Dataset records:
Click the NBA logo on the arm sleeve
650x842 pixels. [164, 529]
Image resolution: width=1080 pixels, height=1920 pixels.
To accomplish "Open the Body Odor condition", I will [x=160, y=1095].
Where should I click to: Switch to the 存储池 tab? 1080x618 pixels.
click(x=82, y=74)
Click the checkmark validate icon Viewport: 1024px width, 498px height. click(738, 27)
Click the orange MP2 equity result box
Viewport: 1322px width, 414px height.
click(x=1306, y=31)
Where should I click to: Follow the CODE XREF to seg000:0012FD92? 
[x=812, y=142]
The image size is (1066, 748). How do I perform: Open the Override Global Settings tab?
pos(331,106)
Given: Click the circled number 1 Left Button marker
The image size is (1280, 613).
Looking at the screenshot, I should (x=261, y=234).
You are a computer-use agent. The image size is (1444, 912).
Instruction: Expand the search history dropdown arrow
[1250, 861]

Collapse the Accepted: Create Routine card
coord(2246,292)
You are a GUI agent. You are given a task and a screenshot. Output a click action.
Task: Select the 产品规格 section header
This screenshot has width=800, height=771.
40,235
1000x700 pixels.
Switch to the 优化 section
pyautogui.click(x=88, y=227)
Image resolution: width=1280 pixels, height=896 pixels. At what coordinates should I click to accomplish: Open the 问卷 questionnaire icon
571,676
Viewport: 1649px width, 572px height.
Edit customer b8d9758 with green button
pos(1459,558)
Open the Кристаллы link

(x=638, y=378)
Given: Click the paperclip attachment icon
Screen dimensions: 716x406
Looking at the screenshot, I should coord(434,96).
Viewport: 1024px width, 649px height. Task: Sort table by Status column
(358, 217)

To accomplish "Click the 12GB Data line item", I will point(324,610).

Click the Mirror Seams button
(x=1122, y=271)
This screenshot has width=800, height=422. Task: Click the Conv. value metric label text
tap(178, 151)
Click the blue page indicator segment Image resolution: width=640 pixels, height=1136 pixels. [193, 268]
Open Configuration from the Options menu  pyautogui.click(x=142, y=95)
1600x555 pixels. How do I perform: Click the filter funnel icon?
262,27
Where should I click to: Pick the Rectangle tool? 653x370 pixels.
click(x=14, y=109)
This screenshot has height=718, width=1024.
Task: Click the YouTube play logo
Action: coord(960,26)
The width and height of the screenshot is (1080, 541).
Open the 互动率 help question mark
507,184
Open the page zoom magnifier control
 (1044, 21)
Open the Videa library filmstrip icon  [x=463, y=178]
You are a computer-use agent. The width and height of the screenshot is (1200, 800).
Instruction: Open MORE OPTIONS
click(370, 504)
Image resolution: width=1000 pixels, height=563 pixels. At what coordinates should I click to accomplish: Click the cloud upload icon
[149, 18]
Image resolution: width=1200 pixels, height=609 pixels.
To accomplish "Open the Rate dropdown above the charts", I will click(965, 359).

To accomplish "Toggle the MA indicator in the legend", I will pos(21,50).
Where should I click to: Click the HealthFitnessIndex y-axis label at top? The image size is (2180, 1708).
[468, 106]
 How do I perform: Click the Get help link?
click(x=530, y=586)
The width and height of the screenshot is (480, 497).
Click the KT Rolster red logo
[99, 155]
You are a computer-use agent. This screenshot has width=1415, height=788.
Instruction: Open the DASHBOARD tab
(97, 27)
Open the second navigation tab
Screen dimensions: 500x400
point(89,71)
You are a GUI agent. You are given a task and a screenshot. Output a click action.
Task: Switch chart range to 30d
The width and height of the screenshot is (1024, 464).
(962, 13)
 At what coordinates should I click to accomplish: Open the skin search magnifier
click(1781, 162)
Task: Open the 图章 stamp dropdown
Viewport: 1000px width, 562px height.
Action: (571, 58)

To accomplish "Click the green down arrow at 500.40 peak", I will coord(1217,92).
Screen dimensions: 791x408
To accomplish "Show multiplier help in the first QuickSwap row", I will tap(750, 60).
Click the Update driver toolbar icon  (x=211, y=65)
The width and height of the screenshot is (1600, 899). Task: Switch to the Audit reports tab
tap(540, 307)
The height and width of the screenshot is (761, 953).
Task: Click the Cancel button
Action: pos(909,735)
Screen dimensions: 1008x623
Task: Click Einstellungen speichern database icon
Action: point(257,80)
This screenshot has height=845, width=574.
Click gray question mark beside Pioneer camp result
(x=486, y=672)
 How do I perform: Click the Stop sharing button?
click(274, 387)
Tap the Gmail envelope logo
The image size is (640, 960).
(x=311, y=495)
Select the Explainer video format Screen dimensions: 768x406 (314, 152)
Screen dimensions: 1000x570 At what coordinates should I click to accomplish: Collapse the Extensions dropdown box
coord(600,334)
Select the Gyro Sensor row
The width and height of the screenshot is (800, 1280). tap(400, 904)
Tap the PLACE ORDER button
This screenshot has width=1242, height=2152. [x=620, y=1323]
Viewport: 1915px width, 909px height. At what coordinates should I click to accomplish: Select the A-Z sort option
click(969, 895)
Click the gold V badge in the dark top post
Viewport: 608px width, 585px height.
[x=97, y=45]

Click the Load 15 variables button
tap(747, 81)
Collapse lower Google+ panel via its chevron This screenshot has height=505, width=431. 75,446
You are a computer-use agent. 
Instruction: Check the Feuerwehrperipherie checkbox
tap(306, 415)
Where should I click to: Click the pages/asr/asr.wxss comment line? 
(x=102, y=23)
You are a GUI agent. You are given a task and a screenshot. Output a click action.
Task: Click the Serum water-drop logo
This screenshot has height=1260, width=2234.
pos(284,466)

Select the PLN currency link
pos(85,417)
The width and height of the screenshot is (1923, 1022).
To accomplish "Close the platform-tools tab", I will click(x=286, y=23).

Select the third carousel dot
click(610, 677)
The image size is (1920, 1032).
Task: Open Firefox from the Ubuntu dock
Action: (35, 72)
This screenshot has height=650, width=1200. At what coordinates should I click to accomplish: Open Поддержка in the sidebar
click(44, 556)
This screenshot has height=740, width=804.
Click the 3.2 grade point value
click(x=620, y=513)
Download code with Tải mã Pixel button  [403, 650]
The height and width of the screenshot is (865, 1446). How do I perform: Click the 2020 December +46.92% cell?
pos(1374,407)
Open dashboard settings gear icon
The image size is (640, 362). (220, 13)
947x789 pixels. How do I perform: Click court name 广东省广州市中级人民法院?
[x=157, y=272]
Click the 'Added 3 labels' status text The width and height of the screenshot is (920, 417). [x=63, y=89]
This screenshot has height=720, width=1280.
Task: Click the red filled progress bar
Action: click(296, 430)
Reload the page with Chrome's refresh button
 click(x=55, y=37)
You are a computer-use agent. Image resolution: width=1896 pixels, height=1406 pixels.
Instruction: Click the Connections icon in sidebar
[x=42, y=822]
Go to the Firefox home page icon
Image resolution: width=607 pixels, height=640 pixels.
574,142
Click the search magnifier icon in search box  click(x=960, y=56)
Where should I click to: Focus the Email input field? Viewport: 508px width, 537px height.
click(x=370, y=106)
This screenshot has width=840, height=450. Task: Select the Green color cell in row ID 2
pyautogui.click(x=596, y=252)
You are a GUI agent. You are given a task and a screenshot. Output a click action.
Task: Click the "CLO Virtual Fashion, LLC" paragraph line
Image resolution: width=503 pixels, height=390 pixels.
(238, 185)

## Problem to solve
The full set of records above is to be printed again verbatim.

## Reply
Click the NBA logo on the arm sleeve
650x842 pixels. [164, 529]
Image resolution: width=1080 pixels, height=1920 pixels.
To accomplish "Open the Body Odor condition", I will [x=160, y=1095].
Where should I click to: Switch to the 存储池 tab? 1080x618 pixels.
click(x=82, y=74)
Click the checkmark validate icon Viewport: 1024px width, 498px height. click(738, 27)
Click the orange MP2 equity result box
Viewport: 1322px width, 414px height.
click(x=1306, y=31)
Where should I click to: Follow the CODE XREF to seg000:0012FD92? 
[x=812, y=142]
The image size is (1066, 748). How do I perform: Open the Override Global Settings tab?
pos(331,106)
Given: Click the circled number 1 Left Button marker
The image size is (1280, 613).
Looking at the screenshot, I should (x=261, y=234).
You are a computer-use agent. The image size is (1444, 912).
Instruction: Expand the search history dropdown arrow
[1250, 861]

Collapse the Accepted: Create Routine card
coord(2246,292)
You are a GUI agent. You are given a task and a screenshot. Output a click action.
Task: Select the 产品规格 section header
This screenshot has width=800, height=771.
40,235
1000x700 pixels.
Switch to the 优化 section
pyautogui.click(x=88, y=227)
Image resolution: width=1280 pixels, height=896 pixels. At what coordinates should I click to accomplish: Open the 问卷 questionnaire icon
571,676
Viewport: 1649px width, 572px height.
Edit customer b8d9758 with green button
pos(1459,558)
Open the Кристаллы link

(x=638, y=378)
Given: Click the paperclip attachment icon
Screen dimensions: 716x406
Looking at the screenshot, I should coord(434,96).
Viewport: 1024px width, 649px height. Task: Sort table by Status column
(358, 217)

To accomplish "Click the 12GB Data line item", I will point(324,610).

Click the Mirror Seams button
(x=1122, y=271)
This screenshot has width=800, height=422. Task: Click the Conv. value metric label text
tap(178, 151)
Click the blue page indicator segment Image resolution: width=640 pixels, height=1136 pixels. [193, 268]
Open Configuration from the Options menu  pyautogui.click(x=142, y=95)
1600x555 pixels. How do I perform: Click the filter funnel icon?
262,27
Where should I click to: Pick the Rectangle tool? 653x370 pixels.
click(x=14, y=109)
This screenshot has height=718, width=1024.
Task: Click the YouTube play logo
Action: coord(960,26)
The width and height of the screenshot is (1080, 541).
Open the 互动率 help question mark
507,184
Open the page zoom magnifier control
 (1044, 21)
Open the Videa library filmstrip icon  [x=463, y=178]
You are a computer-use agent. The width and height of the screenshot is (1200, 800).
Instruction: Open MORE OPTIONS
click(370, 504)
Image resolution: width=1000 pixels, height=563 pixels. At what coordinates should I click to accomplish: Click the cloud upload icon
[149, 18]
Image resolution: width=1200 pixels, height=609 pixels.
To accomplish "Open the Rate dropdown above the charts", I will click(965, 359).

To accomplish "Toggle the MA indicator in the legend", I will pos(21,50).
Where should I click to: Click the HealthFitnessIndex y-axis label at top? The image size is (2180, 1708).
[468, 106]
 How do I perform: Click the Get help link?
click(x=530, y=586)
The width and height of the screenshot is (480, 497).
Click the KT Rolster red logo
[99, 155]
You are a computer-use agent. This screenshot has width=1415, height=788.
Instruction: Open the DASHBOARD tab
(97, 27)
Open the second navigation tab
Screen dimensions: 500x400
point(89,71)
You are a GUI agent. You are given a task and a screenshot. Output a click action.
Task: Switch chart range to 30d
The width and height of the screenshot is (1024, 464).
(962, 13)
 At what coordinates should I click to accomplish: Open the skin search magnifier
click(1781, 162)
Task: Open the 图章 stamp dropdown
Viewport: 1000px width, 562px height.
Action: (571, 58)

To accomplish "Click the green down arrow at 500.40 peak", I will coord(1217,92).
Screen dimensions: 791x408
To accomplish "Show multiplier help in the first QuickSwap row", I will tap(750, 60).
Click the Update driver toolbar icon  (x=211, y=65)
The width and height of the screenshot is (1600, 899). Task: Switch to the Audit reports tab
tap(540, 307)
The height and width of the screenshot is (761, 953).
Task: Click the Cancel button
Action: pos(909,735)
Screen dimensions: 1008x623
Task: Click Einstellungen speichern database icon
Action: point(257,80)
This screenshot has height=845, width=574.
Click gray question mark beside Pioneer camp result
(x=486, y=672)
 How do I perform: Click the Stop sharing button?
click(274, 387)
Tap the Gmail envelope logo
The image size is (640, 960).
(x=311, y=495)
Select the Explainer video format Screen dimensions: 768x406 (314, 152)
Screen dimensions: 1000x570 At what coordinates should I click to accomplish: Collapse the Extensions dropdown box
coord(600,334)
Select the Gyro Sensor row
The width and height of the screenshot is (800, 1280). tap(400, 904)
Tap the PLACE ORDER button
This screenshot has width=1242, height=2152. [x=620, y=1323]
Viewport: 1915px width, 909px height. At what coordinates should I click to accomplish: Select the A-Z sort option
click(969, 895)
Click the gold V badge in the dark top post
Viewport: 608px width, 585px height.
[x=97, y=45]

Click the Load 15 variables button
tap(747, 81)
Collapse lower Google+ panel via its chevron This screenshot has height=505, width=431. 75,446
You are a computer-use agent. 
Instruction: Check the Feuerwehrperipherie checkbox
tap(306, 415)
Where should I click to: Click the pages/asr/asr.wxss comment line? 
(x=102, y=23)
You are a GUI agent. You are given a task and a screenshot. Output a click action.
Task: Click the Serum water-drop logo
This screenshot has height=1260, width=2234.
pos(284,466)

Select the PLN currency link
pos(85,417)
The width and height of the screenshot is (1923, 1022).
To accomplish "Close the platform-tools tab", I will click(x=286, y=23).

Select the third carousel dot
click(610, 677)
The image size is (1920, 1032).
Task: Open Firefox from the Ubuntu dock
Action: (35, 72)
This screenshot has height=650, width=1200. At what coordinates should I click to accomplish: Open Поддержка in the sidebar
click(44, 556)
This screenshot has height=740, width=804.
Click the 3.2 grade point value
click(x=620, y=513)
Download code with Tải mã Pixel button  [403, 650]
The height and width of the screenshot is (865, 1446). How do I perform: Click the 2020 December +46.92% cell?
pos(1374,407)
Open dashboard settings gear icon
The image size is (640, 362). (220, 13)
947x789 pixels. How do I perform: Click court name 广东省广州市中级人民法院?
[x=157, y=272]
Click the 'Added 3 labels' status text The width and height of the screenshot is (920, 417). [x=63, y=89]
This screenshot has height=720, width=1280.
Task: Click the red filled progress bar
Action: click(296, 430)
Reload the page with Chrome's refresh button
 click(x=55, y=37)
You are a computer-use agent. Image resolution: width=1896 pixels, height=1406 pixels.
Instruction: Click the Connections icon in sidebar
[x=42, y=822]
Go to the Firefox home page icon
Image resolution: width=607 pixels, height=640 pixels.
574,142
Click the search magnifier icon in search box  click(x=960, y=56)
Where should I click to: Focus the Email input field? Viewport: 508px width, 537px height.
click(x=370, y=106)
This screenshot has width=840, height=450. Task: Select the Green color cell in row ID 2
pyautogui.click(x=596, y=252)
You are a GUI agent. You are given a task and a screenshot. Output a click action.
Task: Click the "CLO Virtual Fashion, LLC" paragraph line
Image resolution: width=503 pixels, height=390 pixels.
(238, 185)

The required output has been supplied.